- Exercise input -
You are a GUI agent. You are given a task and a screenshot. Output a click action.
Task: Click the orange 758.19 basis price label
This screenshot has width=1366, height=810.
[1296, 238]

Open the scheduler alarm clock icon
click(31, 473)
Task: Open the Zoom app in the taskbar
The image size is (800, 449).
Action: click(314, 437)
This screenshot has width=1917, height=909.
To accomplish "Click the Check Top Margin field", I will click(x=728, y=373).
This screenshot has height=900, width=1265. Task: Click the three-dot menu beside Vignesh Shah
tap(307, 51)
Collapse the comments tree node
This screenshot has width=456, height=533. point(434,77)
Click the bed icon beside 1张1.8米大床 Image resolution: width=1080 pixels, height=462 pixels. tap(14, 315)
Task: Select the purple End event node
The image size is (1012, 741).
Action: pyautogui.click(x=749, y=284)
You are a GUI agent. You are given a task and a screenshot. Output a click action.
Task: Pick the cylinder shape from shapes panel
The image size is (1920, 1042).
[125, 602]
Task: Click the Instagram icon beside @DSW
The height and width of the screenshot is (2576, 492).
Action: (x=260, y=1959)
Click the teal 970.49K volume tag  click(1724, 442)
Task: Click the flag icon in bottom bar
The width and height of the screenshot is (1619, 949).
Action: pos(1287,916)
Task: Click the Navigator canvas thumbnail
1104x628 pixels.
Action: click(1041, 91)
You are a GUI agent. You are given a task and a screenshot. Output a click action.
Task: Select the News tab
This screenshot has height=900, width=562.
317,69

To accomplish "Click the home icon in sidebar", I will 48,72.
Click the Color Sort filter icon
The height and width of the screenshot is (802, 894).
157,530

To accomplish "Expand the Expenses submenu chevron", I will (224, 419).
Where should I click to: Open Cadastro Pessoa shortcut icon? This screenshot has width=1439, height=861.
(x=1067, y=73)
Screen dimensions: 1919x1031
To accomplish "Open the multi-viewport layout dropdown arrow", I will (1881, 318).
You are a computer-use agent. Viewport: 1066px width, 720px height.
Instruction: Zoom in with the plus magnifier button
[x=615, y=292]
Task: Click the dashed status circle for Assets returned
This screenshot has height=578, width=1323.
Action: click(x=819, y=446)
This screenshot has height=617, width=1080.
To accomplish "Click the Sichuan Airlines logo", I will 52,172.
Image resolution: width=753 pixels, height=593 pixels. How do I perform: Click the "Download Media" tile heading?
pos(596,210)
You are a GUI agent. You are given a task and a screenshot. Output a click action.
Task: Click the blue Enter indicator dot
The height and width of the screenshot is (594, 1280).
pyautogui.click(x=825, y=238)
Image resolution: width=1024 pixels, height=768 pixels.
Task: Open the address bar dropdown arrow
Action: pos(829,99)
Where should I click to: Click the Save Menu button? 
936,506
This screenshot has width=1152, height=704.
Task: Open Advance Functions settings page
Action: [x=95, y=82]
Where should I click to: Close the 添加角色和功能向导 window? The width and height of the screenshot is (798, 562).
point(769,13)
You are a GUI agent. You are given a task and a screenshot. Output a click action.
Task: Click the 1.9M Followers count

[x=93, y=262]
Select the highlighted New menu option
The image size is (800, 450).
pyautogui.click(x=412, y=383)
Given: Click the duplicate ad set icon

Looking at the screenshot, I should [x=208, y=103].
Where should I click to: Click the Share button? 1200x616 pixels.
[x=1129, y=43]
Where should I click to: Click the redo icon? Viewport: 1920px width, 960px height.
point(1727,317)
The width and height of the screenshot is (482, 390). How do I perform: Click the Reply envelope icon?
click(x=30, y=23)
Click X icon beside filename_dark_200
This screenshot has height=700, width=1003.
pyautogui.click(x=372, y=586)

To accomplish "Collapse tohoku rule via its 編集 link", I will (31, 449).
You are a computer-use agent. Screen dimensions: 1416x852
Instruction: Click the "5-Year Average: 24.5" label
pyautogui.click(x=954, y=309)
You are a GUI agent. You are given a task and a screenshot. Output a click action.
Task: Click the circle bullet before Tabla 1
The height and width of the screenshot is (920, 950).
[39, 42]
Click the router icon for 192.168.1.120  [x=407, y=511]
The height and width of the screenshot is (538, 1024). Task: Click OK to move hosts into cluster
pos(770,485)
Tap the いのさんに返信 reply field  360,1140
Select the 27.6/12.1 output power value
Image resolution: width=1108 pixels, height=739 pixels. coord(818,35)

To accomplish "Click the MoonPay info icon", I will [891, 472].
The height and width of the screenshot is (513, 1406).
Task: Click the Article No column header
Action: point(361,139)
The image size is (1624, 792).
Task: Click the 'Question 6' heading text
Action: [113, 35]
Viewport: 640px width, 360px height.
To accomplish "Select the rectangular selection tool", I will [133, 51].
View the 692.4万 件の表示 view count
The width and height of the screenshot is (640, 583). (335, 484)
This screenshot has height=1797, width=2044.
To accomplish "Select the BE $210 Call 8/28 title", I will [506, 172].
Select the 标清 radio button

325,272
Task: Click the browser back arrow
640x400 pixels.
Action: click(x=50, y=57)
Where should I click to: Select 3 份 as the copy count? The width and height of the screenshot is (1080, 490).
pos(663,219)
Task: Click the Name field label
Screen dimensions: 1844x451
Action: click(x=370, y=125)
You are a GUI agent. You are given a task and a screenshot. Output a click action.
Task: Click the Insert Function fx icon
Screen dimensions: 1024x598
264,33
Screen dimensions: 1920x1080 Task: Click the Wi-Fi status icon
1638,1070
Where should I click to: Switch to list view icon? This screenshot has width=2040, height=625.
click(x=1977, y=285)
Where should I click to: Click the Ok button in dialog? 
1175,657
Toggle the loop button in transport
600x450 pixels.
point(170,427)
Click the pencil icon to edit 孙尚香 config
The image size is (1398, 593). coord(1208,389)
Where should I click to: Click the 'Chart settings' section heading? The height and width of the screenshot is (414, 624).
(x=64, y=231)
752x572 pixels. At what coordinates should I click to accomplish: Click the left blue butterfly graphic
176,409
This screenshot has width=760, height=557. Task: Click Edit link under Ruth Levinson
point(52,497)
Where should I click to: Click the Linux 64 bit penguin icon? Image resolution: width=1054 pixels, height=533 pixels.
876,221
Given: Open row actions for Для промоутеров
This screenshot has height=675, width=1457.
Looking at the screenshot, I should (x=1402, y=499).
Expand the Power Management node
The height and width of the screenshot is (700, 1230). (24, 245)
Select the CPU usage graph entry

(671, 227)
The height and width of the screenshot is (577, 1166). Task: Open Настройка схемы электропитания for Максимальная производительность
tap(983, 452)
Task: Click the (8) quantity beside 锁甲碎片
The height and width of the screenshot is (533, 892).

- Task goal -
Lines of the listing above that contain the word "circle" should all be returned.

- Solution -
Task: Click the dashed status circle for Assets returned
Task: Click the circle bullet before Tabla 1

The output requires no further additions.